There’s gotta be a better argument for political correctness
Stop focusing on how offensive everything is
The language we speak and the words we use affect the way our minds work at a subconscious level.
For example, some languages don’t use egocentric directions — they don’t have words for “left” or “right.” The Australian Aboriginal language, Guugu Yimithirr, only uses cardinal directions when referring to space, which means the brains of those who speak it are conditioned from the time they learn the language to always know which direction is east, no matter what. The words they use and the concepts associated with them have fundamentally altered the way people who speak Guugu interact with the world. (Check out this New York Times article from 2010 to learn more neat shit about human language.)

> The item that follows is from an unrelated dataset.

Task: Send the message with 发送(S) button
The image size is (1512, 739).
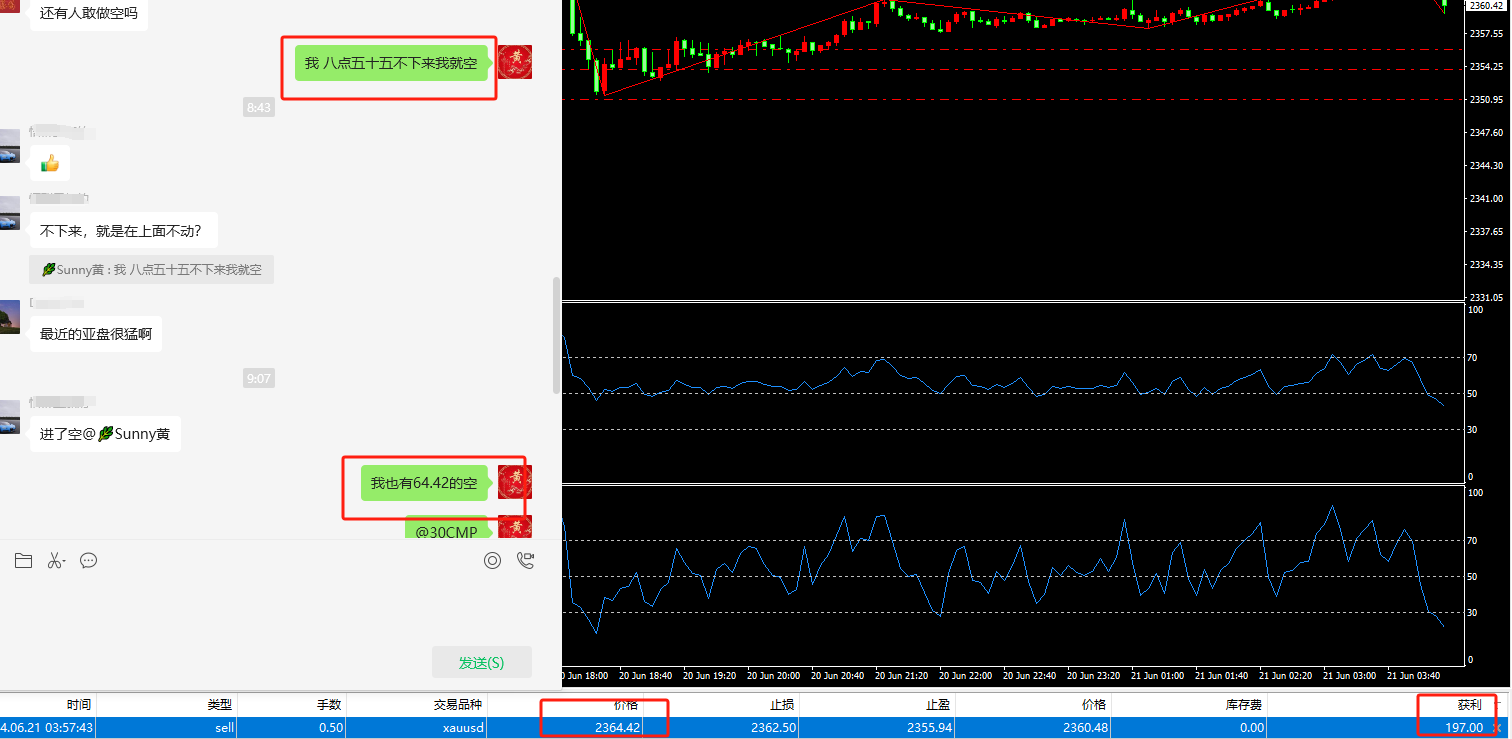Action: [x=482, y=663]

When we speak, our brains extract bits of information and use them to inform our decisions, thoughts, and actions. That’s true for everything — from the way we understand abstract concepts like spatial awareness to whether or not we say undocumented immigrants instead of illegal aliens. The effects may not be as extreme in both cases, but the basic principle still applies.
The more we use certain words, the deeper they become implanted in our subconscious, along with whatever connotations and assumptions are attached to them. Eventually, those associations make their way back into our everyday life.
That’s why I think it’s important to be conscious of the things we say.
Saying “fireman” instead of “firefighter” can be offensive to some people, yes. But the reason it’s offensive is because of the implication. If it is offensive, it’s because it implies that fighting fires is a job reserved exclusively for men. Saying “fireman” instead of “firefighter” doesn’t automatically make you sexist, and any reasonable person will be able to tell the difference based on the context of the conversation.
But it’s also true that kids who grow up hearing that kind of terminology over and over again are more likely to internalize the ideas attached to those words — like the notion that women don’t belong in firehouses, for instance. Take that assumption and apply it over the course of twenty or thirty years, and it’s not hard to understand how we ended up with generations of (male) fire chiefs — and plenty of other people in positions of power, influence, and prestige — who either subconsciously or deliberately pass over female applicants.
Language isn’t the only reason, but it definitely plays a part.
This may seem obvious to some of you, but most political correctness debates completely gloss over this. Everyone’s so preoccupied with whether or not something is offensive, that they forget to mention why words like fireman, congressman, or policeman, etc. can be problematic.
People’s feelings are definitely an important part of the equation, but I like to think most people are basically decent — at least in person (the Internet is a different story). Most of the time, the people I talk about these issues with aren’t intentionally trying to offend people or hurt their feelings.
When it comes to normal, decent people with a basic understanding of empathy, I think this argument will carry more weight in a discussion about political correctness than arguments based on the potentially offensive nature of a particular word or phrase.